---------- DATASET
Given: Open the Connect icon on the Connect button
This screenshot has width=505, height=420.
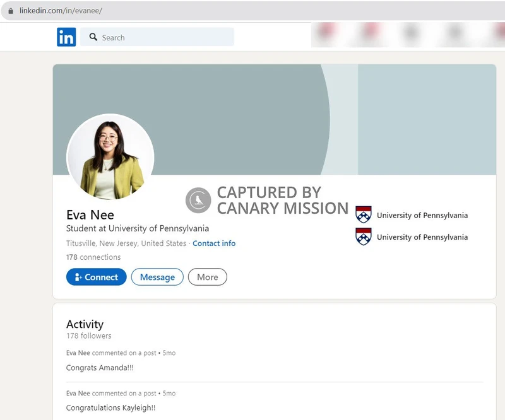Looking at the screenshot, I should pos(79,277).
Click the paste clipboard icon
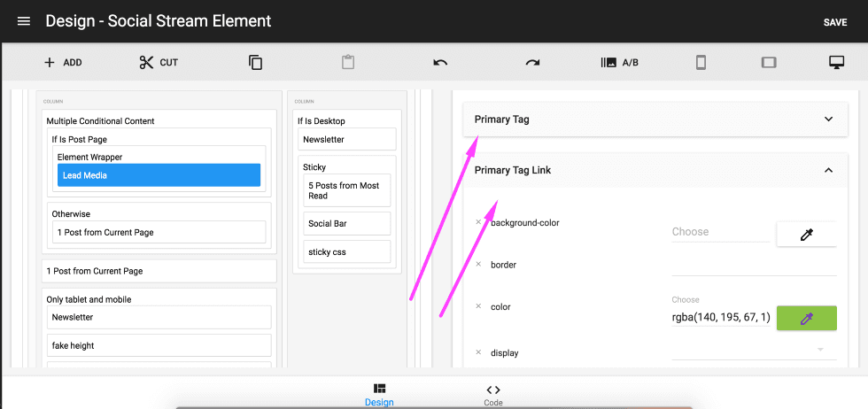This screenshot has height=409, width=868. (348, 62)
--------------------
* YOUR TASK
Your job is to copy every entry exactly. Omit the pictures.

* EXERCISE ANSWER
Given: Open the Connect icon on the Connect button
This screenshot has width=505, height=420.
Looking at the screenshot, I should pos(79,277).
Click the paste clipboard icon
This screenshot has height=409, width=868. (348, 62)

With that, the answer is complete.